Пожилые люди часто могут избавиться от хронической боли, проблем со спиной и артрита с помощью регулярных упражнений на растяжку. Кроме того, необходима хорошая гибкость, поскольку она снижает риск падения. Убедитесь, что вы активно поддерживаете гибкость подколенных сухожилий, тазобедренных суставов и квадрицепсов.
Еще одно преимущество растяжки для пожилых людей заключается в том, что гибкость играет важную роль в хорошей осанке. Растяжка расслабляет мышцы, сухожилия и связки, что положительно влияет на общее выравнивание позвоночника и других костей тела.
Дополнительные советы, о которых следует помнить:
- Разогрейте тело ходьбой на месте в течение 5 минут.
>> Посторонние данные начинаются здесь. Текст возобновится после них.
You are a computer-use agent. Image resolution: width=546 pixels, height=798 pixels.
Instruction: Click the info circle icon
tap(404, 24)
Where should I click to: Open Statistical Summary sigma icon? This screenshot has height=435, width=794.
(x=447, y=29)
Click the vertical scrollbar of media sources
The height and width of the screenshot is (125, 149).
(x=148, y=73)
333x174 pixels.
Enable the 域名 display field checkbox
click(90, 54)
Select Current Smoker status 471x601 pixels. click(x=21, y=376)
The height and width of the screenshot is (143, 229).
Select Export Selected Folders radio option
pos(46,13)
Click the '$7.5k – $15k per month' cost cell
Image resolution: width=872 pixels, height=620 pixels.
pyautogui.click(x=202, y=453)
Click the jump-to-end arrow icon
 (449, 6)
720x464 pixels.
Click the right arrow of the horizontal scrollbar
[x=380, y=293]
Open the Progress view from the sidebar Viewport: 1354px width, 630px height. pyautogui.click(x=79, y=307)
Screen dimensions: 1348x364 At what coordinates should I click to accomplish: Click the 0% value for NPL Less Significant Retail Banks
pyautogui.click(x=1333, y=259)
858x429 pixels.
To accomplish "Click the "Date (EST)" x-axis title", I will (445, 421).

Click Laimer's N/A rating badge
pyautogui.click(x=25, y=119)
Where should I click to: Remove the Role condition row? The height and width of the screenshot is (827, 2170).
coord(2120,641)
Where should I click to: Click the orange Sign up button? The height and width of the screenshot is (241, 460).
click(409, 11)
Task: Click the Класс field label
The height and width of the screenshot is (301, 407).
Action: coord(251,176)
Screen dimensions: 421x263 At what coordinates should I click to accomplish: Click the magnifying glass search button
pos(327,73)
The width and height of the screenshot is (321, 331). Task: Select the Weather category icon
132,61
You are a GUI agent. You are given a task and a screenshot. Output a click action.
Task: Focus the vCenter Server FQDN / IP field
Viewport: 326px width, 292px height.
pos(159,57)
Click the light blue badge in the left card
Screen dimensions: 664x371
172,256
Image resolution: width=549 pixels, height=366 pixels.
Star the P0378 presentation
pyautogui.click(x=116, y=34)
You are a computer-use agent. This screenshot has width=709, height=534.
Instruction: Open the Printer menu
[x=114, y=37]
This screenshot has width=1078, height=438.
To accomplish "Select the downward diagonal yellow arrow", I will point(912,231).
Это подготовит ваше сердце, мышцы и суставы к активности.
- Никогда не форсируйте растяжку, не подпрыгивайте и не дергайтесь, чтобы растянуться глубже. Плавные и мягкие движения более безопасны.
- Не блокируйте суставы. Ваши руки и ноги могут быть прямыми во время растяжки, но они не должны быть жесткими и зажатыми. Если так удобнее, попробуйте слегка согнуть локти и колени.
- Продолжай дышать. Как и в случае с вашими движениями, ваше дыхание должно быть медленным и ровным.
- Стремитесь растягиваться каждый день. Старайтесь заниматься по 10–15 минут в день, по крайней мере, три дня в неделю.
- Не забывайте про время восстановления. Вам нужно будет больше сосредоточиться на восстановлении после 50 лет. Восстановление тканей может потребовать больше времени и больше усилий для поддержки этого восстановления. Знание того, сколько времени необходимо для восстановления, часто зависит от вашего исходного уровня физической подготовки.
В заключение, возраст — это всего лишь цифра, и ничегонеделание нисколько не поможет процессу старения. Для многих пожилых людей поддержание подвижности может быть затруднено. С возрастом мышцы и суставы ослабевают, а диапазон движений ухудшается.
Преимущества растяжки включают развитие и поддержание силы, улучшение гибкости и усиление кровообращения и кровотока, что обеспечит более высокое качество жизни и здоровое старение.